*Brief*. Exclude every picture. Output verbatim the lines from the one containing "Select the '..' parent directory label" to the end of the data.

"""

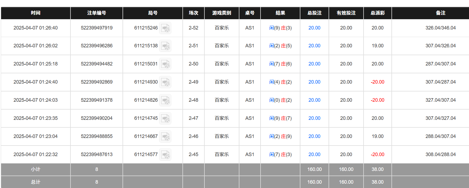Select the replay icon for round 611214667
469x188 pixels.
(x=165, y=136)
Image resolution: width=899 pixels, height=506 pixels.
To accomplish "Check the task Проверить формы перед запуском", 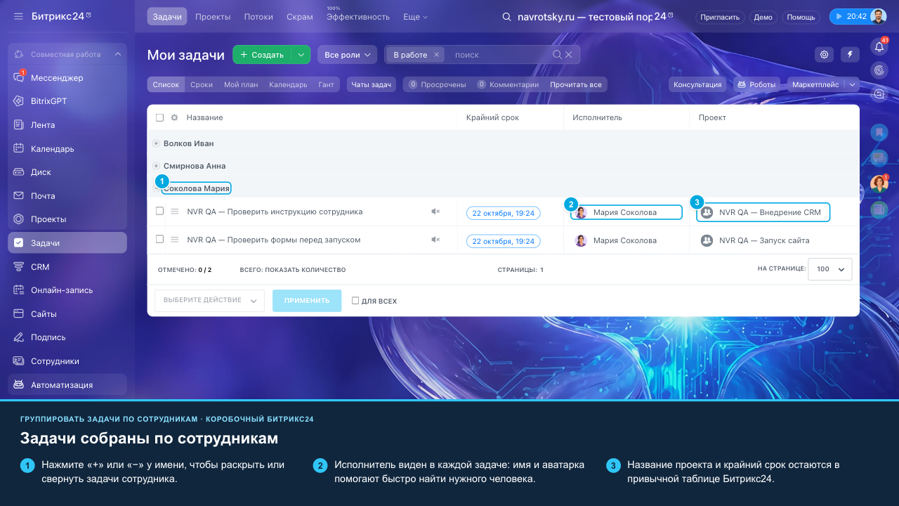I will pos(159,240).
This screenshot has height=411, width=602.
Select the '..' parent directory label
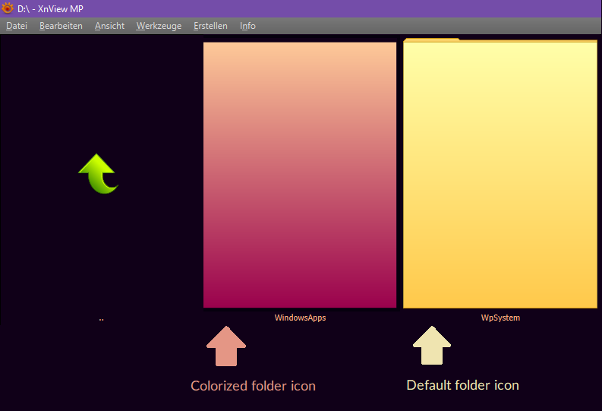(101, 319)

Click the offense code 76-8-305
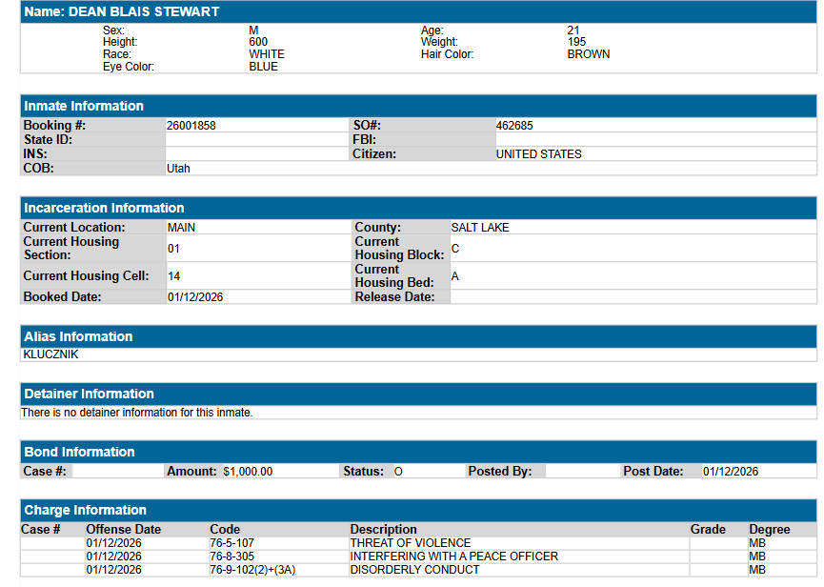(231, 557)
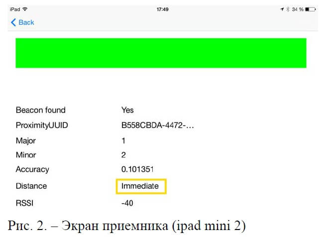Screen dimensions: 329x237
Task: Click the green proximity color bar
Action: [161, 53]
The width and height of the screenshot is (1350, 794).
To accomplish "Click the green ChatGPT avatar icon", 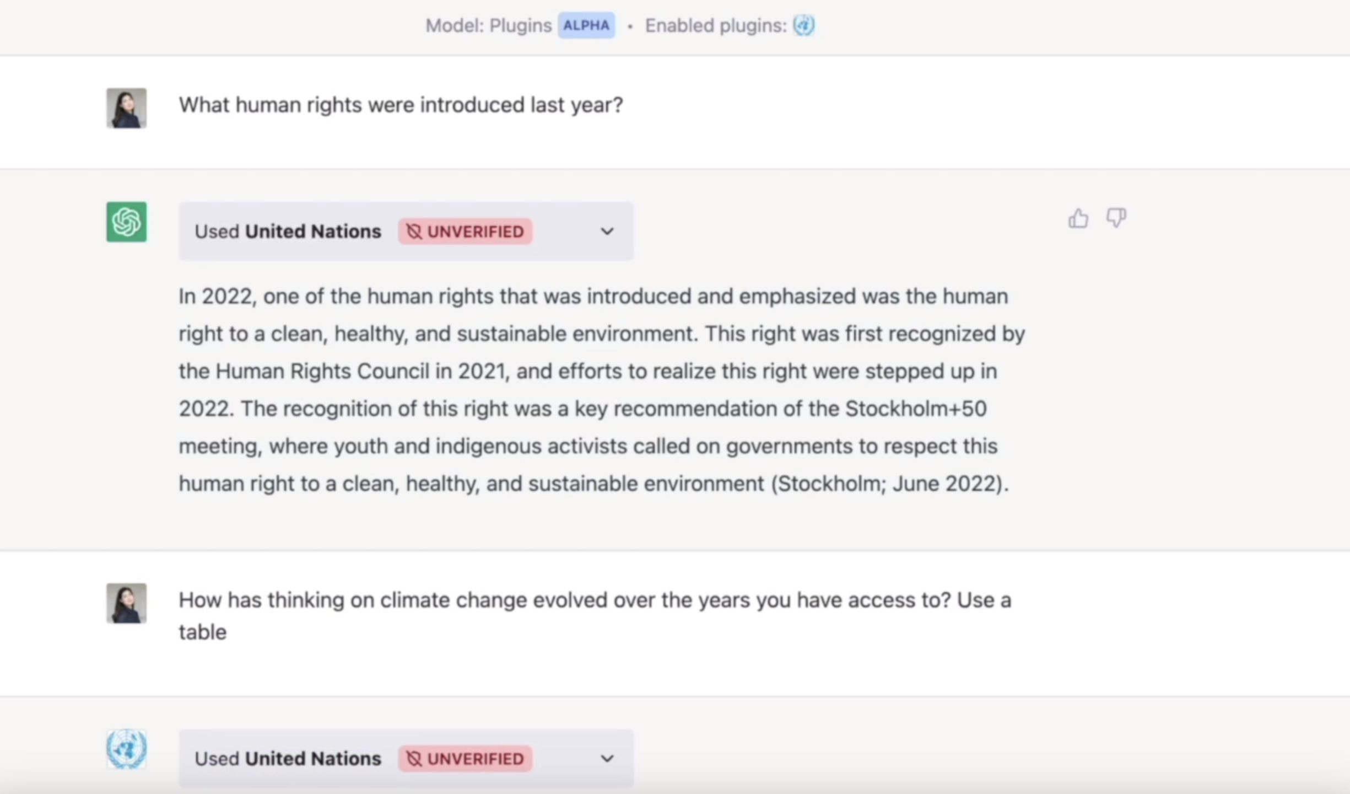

"""

*Result for this exercise*.
Select the '..' parent directory label
(101, 319)

Click the offense code 76-8-305
(231, 557)
Screen dimensions: 329x237
Task: Click the green proximity color bar
Action: [161, 53]
The width and height of the screenshot is (1350, 794).
To accomplish "Click the green ChatGPT avatar icon", 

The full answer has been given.